Today: Dr. Andrea Natale (from the Cleveland Clinic, now at Saint David’s in Austin) performed the ablation procedure. People keep making a point of calling the surgery a "procedure," so I know what’s next. Phil will soon be muttering to a Jamaican woman, whom I can’t stand but whom he’ll call mama. This is Billy Crystal logic, and quite frankly, we could use a little humor right now.
A surgical operation was performed on Phil’s heart, where many of the vessels of his heart were burned, hoping to stop the atrial fibrillation (which increases risk of stroke and causes the heart to enlarge). The larger the heart, the harder it becomes to repair it.

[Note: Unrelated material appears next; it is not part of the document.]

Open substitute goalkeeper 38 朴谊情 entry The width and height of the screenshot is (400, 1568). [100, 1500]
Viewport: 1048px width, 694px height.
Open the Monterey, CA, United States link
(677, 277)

And eventually the quality of life you experience can change, causing you to be fatigued, with chest pains, shortness of breath, etc.

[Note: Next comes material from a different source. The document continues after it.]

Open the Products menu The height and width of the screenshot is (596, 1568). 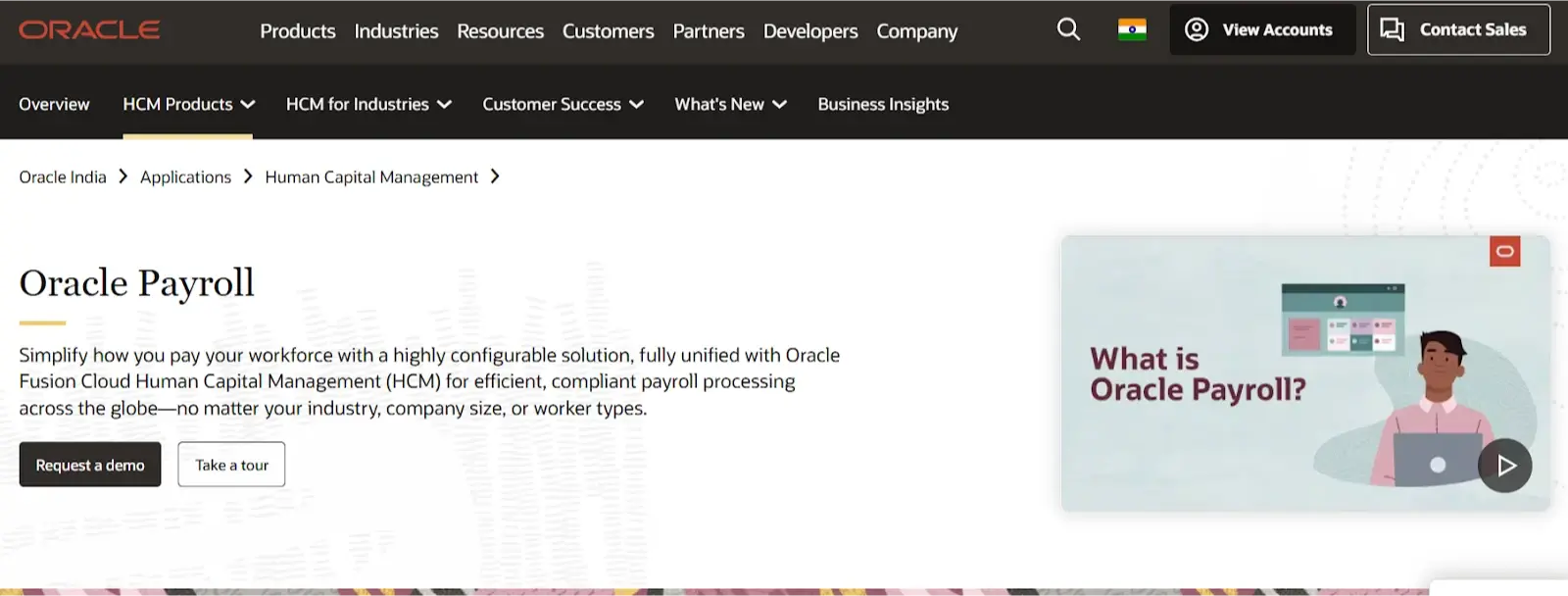(x=298, y=31)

He no longer has Atrial Fibrillation, but this morning he is in atrial "flutter," which is more erratic that fibrillation, and not as fast– which isn’t ideal, but we need to wait two weeks to see if it’s still there. Dr. Natale said that when he went in, he saw that the upper left chamber of the heart was "highly diseased." I don’t know what this means exactly, but I do know no one wants to hear those words. He said he monitored the whole heart, reading the electrical output of the heart, and there were certain parts of the heart that were not registering on the monitor. There were parts of the heart that the pulse was very weak. His left Atrial appendage was thick, so it was hard to get to the current, hard to locate it, to burn it away. So that’s the area where the a-fib might come back.

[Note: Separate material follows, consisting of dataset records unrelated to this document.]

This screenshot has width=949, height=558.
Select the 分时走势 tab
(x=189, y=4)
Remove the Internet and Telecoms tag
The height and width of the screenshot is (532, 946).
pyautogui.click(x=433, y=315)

All that said, here are the next steps: he’s being discharged today, where he’ll be on close watch with his man vest and on some heavy diuretic. No lifting anything over five pounds: so no masturbating for him. No climbing stairs… which means we’re sleeping in THE DREADED GUEST ROOM! Poor poor Phil! In two weeks, he might need to come back for a cardioversion (where they shock his heart like you see on TV when someone says CLEAR). In three months, they’ll know if they need to go back in there and do more ablating. In five months–the whole time wearing the 3 lb. modem and man bra–they’ll see if he needs a new pacemaker (a bi-ventrical pacemaker with a built in difibrulator). His Ejection Fraction, last checked, was at 23.5%. So now he’s on beta-blockers, hoping the medicine will help. That’s where we are. I have no idea how we’re going to keep the sprouts from crawling all over their papa (whose eyes are also all bloody thanks to anesthesia and oxygen). As for me, I’ve got nausharhea.